Word and item position data:
....................

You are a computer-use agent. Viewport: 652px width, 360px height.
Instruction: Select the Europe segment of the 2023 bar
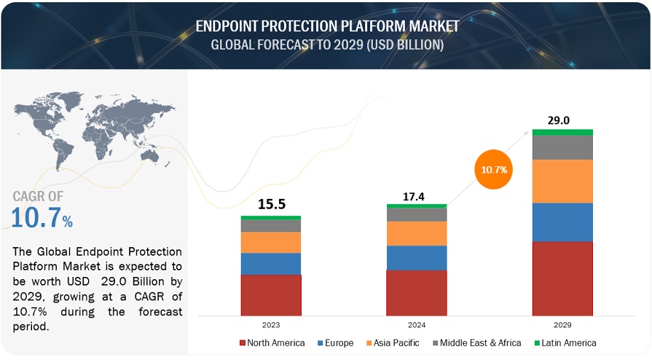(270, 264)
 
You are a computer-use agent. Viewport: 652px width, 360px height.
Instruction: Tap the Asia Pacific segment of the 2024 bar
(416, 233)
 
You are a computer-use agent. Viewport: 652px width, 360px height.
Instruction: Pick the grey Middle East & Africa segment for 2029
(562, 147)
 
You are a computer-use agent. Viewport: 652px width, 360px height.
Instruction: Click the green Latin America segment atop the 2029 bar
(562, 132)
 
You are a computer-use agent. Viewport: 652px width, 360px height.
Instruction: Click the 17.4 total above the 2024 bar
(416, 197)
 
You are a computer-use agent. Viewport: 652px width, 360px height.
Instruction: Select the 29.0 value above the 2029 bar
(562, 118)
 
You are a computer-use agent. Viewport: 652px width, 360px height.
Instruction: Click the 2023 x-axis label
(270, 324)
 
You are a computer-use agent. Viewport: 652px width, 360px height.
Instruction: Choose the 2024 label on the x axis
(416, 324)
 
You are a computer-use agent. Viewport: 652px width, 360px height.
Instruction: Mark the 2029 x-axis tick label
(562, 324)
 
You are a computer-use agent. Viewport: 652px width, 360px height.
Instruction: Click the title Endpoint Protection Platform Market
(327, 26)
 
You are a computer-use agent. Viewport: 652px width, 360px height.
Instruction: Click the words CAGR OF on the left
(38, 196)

....................

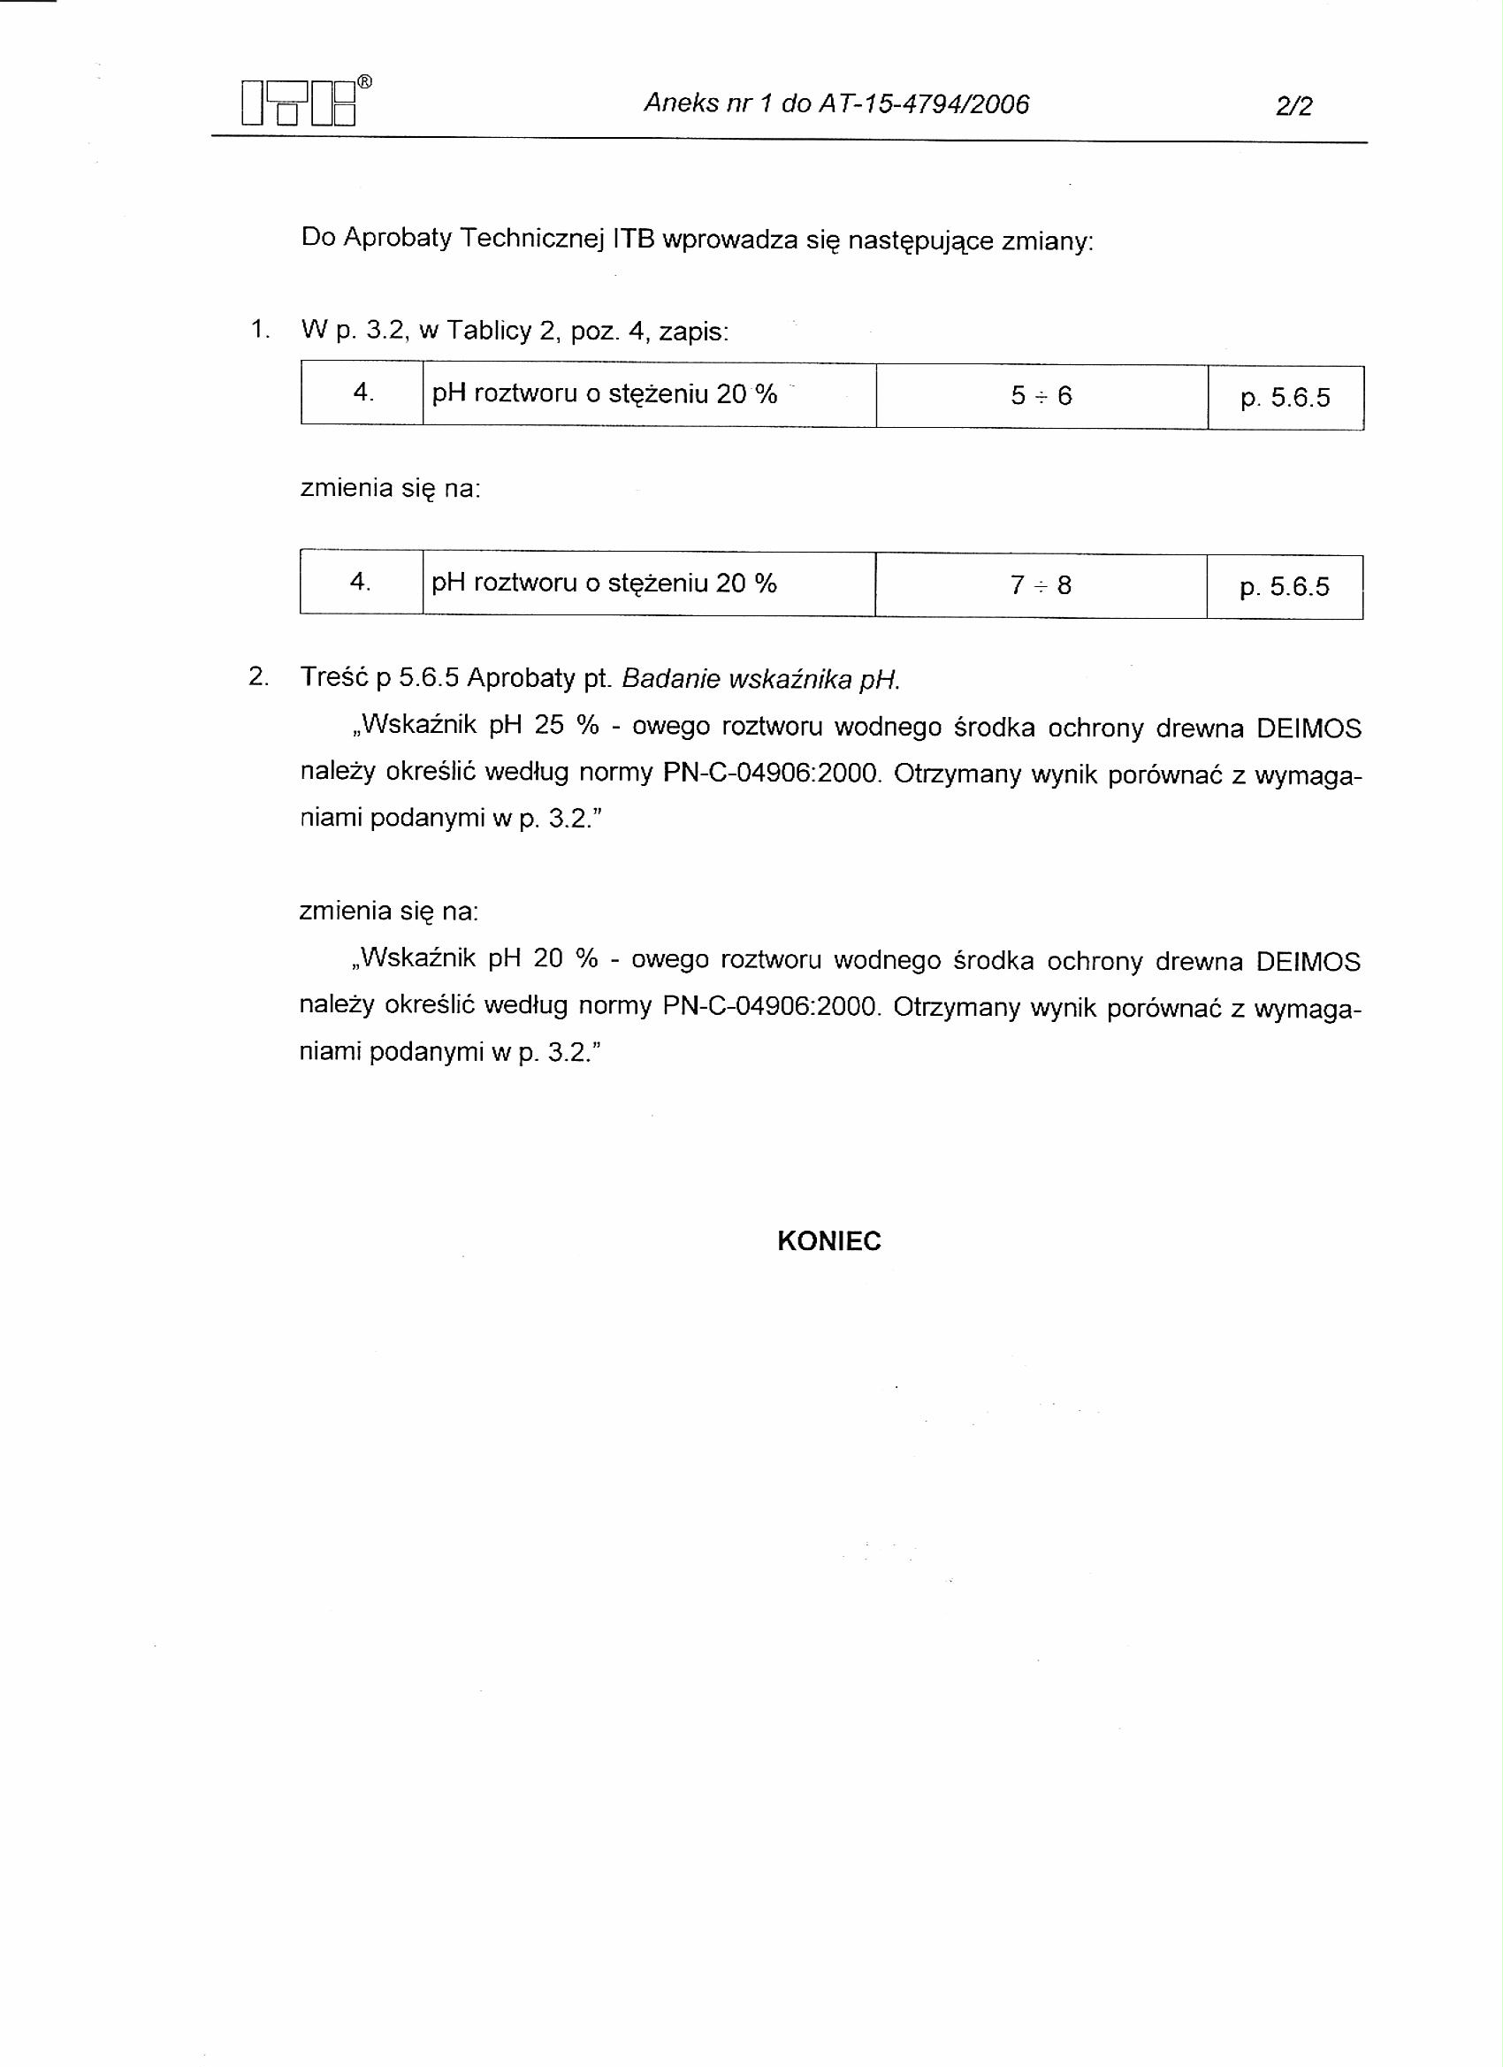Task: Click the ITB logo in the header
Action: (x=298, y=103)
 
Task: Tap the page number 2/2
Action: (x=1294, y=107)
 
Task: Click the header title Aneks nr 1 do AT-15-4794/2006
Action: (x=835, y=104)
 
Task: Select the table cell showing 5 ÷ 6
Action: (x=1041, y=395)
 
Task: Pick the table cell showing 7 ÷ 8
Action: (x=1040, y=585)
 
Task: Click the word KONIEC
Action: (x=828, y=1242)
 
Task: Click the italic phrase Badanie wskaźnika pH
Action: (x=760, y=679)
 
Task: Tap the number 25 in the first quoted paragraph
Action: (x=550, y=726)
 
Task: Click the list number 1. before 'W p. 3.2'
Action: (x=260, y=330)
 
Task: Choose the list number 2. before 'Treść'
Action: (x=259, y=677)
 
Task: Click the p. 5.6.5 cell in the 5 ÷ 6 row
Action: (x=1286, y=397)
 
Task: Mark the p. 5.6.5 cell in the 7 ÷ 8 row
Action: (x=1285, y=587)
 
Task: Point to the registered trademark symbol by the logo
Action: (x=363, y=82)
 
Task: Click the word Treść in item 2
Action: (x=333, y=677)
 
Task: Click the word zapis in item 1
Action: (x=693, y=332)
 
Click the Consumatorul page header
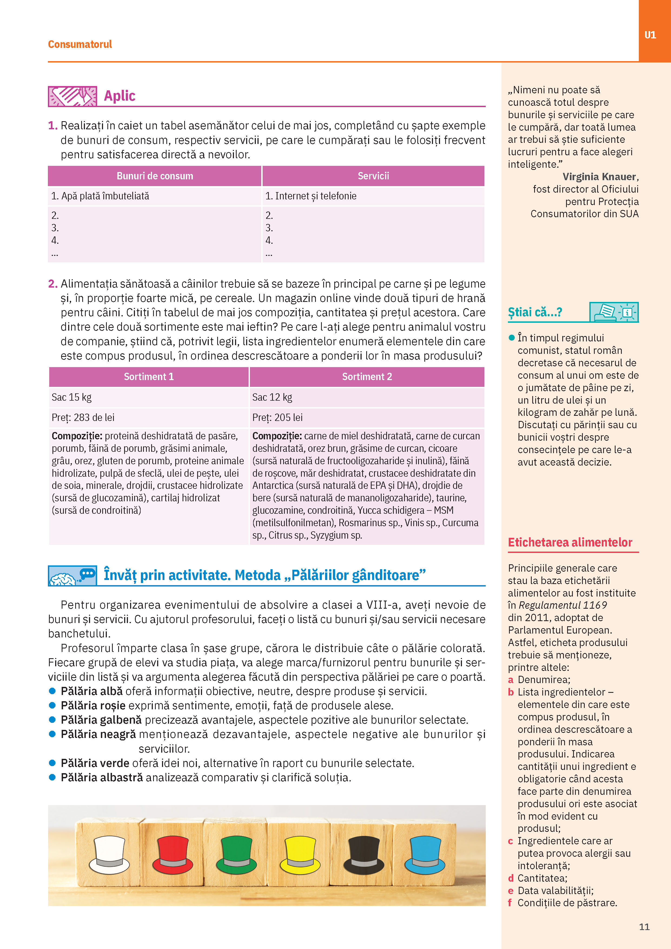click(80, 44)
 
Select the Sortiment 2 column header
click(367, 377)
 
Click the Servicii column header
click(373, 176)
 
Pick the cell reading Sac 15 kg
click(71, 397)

....................

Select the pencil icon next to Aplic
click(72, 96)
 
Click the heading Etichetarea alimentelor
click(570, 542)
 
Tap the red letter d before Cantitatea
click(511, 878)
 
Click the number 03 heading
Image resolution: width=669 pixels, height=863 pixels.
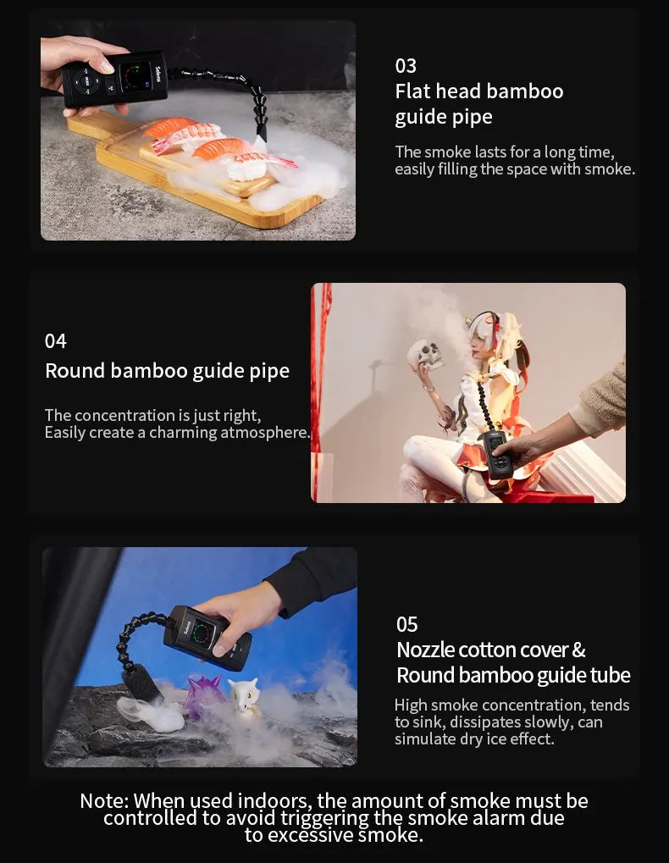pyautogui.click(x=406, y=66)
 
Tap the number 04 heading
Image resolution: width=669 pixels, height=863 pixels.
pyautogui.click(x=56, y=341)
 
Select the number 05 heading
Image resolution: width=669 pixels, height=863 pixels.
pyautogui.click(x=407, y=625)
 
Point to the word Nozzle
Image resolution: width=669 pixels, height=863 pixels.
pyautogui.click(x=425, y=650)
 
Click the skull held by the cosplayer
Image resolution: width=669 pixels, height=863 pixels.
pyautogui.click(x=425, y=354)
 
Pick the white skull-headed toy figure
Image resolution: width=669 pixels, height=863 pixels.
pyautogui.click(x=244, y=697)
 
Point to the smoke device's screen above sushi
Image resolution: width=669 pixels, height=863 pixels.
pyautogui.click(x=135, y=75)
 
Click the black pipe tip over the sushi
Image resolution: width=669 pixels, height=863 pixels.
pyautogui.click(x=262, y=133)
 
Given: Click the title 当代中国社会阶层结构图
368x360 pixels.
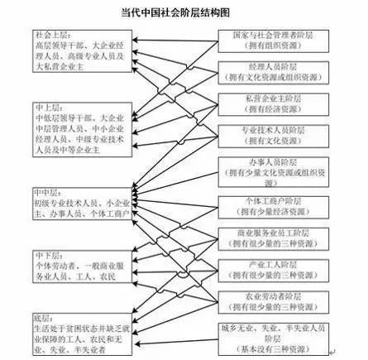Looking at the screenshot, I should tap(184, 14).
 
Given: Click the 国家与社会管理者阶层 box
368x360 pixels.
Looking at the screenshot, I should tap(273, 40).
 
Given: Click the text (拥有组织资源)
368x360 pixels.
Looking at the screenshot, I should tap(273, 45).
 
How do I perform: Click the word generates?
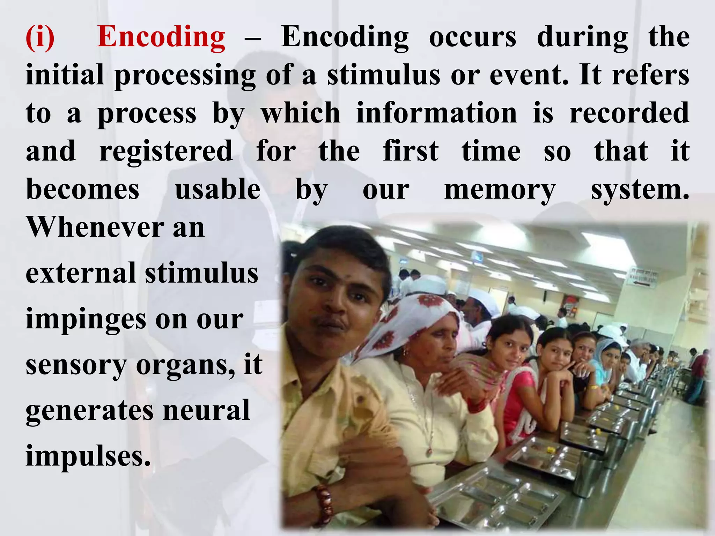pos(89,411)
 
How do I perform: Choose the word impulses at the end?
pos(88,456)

....................

* Set exercise
Can you rewrite the part that opens with the line containing "Task: Click the header" and closes with the line containing "Action: (x=550, y=726)", putting "Press" wherever "Click" appears and changing nothing else?

* Output of the exercise
Task: Press the header title Aneks nr 1 do AT-15-4794/2006
Action: (x=835, y=104)
 
Task: Select the table cell showing 5 ÷ 6
Action: (x=1041, y=395)
 
Task: Pick the table cell showing 7 ÷ 8
Action: (x=1040, y=585)
 
Task: Press the word KONIEC
Action: (x=828, y=1242)
 
Task: Press the italic phrase Badanie wskaźnika pH
Action: (x=760, y=679)
 
Task: Tap the number 25 in the first quoted paragraph
Action: (x=550, y=726)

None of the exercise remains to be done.